■ Work to be completed ■
Reproduce the rows starting at the one containing "coordinates (92, 292)." and ending at the one containing "coordinates (76, 166).", substituting "Screenshot size" for "Image resolution" and leaving everything else unchanged.
============
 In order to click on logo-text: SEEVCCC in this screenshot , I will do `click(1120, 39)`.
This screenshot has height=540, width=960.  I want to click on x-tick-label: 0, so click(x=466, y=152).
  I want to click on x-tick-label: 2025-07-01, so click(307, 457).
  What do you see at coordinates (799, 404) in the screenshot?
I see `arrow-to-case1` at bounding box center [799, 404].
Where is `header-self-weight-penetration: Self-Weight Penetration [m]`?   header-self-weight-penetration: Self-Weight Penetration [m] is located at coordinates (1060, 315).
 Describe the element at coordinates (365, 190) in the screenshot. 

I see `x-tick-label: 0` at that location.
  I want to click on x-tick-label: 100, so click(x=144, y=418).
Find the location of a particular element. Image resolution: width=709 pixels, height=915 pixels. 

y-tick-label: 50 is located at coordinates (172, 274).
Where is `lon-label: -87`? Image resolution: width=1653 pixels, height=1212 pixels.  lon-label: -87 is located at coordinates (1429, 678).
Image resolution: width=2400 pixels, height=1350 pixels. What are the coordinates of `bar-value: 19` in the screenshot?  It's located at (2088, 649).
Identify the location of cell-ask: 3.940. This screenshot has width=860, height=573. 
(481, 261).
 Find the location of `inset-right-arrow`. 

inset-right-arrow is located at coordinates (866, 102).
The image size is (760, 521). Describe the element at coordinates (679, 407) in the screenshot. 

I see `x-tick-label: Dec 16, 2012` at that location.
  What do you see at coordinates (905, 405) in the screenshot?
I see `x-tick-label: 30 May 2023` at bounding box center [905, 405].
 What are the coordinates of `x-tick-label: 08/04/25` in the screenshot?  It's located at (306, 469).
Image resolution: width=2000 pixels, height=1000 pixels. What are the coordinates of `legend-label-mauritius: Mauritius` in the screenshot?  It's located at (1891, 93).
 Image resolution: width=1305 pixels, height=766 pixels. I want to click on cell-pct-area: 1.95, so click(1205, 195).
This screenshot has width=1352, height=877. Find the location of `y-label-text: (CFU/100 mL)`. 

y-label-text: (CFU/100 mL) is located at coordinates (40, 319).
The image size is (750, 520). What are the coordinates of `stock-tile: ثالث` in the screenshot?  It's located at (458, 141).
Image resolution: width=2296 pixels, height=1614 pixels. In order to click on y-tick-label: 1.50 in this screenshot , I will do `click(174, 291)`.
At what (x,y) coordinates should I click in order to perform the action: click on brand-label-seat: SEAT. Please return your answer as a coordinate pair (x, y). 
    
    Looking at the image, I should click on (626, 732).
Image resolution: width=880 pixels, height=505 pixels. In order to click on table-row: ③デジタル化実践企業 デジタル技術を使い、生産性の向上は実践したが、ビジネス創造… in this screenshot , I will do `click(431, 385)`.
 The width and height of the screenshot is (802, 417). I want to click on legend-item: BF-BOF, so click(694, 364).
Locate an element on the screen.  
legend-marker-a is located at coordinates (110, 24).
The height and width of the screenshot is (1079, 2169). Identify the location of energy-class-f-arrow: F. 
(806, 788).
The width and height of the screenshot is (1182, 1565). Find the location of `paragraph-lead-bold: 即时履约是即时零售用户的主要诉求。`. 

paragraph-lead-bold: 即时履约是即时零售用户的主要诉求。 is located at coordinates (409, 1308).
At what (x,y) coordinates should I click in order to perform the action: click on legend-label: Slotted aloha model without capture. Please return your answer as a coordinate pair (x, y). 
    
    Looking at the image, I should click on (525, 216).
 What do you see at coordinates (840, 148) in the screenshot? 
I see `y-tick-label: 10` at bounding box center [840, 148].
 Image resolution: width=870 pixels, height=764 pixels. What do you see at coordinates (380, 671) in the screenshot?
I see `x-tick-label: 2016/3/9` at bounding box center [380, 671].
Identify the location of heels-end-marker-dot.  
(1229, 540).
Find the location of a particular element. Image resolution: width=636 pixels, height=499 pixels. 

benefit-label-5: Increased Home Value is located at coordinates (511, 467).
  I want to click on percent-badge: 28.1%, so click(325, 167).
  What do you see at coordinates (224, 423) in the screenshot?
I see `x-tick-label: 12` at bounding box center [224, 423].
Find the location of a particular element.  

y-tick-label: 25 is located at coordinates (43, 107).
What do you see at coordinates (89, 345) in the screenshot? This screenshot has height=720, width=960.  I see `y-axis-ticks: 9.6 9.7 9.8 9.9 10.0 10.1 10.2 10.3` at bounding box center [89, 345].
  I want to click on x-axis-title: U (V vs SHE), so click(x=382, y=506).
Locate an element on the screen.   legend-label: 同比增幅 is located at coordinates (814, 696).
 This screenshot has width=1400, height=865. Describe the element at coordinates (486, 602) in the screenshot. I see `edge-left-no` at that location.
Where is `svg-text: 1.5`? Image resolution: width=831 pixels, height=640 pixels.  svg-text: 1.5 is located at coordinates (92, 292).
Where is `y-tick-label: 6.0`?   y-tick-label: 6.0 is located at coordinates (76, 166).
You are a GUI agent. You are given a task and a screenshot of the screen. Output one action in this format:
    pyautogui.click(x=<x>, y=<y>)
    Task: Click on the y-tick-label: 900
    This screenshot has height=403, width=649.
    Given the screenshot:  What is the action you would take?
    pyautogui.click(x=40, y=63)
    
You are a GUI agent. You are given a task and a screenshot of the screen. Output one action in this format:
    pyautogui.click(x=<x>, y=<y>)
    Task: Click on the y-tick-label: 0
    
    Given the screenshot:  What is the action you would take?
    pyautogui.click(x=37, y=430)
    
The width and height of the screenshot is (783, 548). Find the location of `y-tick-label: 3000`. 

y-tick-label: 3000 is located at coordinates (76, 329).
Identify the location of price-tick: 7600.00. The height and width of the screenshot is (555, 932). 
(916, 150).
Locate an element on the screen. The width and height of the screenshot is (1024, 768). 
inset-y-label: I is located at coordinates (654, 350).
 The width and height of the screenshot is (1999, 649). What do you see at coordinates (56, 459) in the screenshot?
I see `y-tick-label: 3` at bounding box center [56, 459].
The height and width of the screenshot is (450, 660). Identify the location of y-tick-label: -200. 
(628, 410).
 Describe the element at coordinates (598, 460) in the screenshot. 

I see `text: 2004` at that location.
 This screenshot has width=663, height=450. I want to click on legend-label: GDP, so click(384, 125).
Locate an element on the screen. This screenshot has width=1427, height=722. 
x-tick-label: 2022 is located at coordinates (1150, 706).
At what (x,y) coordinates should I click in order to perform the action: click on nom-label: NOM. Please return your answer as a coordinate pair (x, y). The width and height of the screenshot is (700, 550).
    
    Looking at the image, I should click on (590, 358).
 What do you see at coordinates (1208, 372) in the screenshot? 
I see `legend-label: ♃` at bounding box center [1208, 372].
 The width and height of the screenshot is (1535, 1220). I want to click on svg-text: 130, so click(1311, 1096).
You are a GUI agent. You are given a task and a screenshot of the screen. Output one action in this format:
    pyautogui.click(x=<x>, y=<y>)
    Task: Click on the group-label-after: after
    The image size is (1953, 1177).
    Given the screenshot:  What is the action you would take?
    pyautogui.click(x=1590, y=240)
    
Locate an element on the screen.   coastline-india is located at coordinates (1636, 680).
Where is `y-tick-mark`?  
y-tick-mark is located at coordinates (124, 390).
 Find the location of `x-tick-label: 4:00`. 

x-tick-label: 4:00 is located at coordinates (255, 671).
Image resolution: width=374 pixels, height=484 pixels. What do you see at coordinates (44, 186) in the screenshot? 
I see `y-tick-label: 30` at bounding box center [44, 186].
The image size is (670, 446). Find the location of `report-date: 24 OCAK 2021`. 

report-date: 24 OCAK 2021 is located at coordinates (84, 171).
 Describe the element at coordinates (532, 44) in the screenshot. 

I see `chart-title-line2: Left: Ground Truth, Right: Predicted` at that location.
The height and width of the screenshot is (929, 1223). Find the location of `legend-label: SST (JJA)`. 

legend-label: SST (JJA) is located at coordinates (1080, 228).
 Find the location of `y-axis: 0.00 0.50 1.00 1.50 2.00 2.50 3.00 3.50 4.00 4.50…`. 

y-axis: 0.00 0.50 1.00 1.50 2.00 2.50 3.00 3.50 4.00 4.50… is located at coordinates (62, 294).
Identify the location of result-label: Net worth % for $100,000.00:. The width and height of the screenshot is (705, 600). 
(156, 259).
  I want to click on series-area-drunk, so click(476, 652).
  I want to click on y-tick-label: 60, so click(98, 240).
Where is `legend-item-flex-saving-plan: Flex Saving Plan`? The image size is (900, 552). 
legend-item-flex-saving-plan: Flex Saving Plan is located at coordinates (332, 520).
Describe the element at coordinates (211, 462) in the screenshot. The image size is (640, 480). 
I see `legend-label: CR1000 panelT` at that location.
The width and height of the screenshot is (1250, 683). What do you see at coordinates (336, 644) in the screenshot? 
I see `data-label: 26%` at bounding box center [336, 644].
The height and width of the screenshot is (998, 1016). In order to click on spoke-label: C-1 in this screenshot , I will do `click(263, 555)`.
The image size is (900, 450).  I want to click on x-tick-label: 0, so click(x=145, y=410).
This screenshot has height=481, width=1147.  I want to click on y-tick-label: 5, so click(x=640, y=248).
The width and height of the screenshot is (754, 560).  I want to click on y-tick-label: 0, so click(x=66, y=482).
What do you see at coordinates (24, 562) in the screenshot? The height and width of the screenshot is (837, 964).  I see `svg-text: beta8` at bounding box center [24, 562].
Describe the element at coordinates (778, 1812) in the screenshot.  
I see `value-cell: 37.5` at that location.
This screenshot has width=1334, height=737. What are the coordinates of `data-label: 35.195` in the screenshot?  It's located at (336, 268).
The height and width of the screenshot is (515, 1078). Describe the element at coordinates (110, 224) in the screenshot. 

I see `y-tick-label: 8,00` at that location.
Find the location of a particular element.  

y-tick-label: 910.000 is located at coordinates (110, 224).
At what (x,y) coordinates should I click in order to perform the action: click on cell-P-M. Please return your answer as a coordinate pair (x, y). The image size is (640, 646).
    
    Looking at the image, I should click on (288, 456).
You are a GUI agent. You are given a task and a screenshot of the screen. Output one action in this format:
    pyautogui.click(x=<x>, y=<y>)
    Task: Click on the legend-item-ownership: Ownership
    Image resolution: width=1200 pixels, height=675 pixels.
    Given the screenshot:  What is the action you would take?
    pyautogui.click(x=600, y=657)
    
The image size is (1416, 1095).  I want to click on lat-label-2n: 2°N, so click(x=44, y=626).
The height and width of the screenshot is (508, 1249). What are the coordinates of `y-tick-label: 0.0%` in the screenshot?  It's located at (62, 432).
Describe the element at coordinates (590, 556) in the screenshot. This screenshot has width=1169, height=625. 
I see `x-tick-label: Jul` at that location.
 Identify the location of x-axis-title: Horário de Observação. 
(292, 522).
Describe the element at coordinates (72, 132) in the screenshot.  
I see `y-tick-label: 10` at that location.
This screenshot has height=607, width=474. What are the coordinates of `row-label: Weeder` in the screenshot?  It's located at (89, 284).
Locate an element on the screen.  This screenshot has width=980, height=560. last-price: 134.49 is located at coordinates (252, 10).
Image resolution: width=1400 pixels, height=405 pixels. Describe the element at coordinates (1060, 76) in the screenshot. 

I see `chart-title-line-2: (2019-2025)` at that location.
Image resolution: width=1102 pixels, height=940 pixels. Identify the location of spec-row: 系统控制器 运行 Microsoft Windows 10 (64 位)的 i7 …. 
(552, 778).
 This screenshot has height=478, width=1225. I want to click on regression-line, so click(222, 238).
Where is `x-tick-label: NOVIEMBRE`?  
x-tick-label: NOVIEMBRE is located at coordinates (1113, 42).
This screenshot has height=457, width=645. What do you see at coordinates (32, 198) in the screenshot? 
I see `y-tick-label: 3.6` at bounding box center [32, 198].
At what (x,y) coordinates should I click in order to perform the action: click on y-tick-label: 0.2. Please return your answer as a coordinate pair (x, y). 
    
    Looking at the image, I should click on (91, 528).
============
■ Task response ■
Where is `svg-text: 1.5`? Screenshot size: width=831 pixels, height=640 pixels.  svg-text: 1.5 is located at coordinates (92, 292).
Where is `y-tick-label: 6.0`?   y-tick-label: 6.0 is located at coordinates (76, 166).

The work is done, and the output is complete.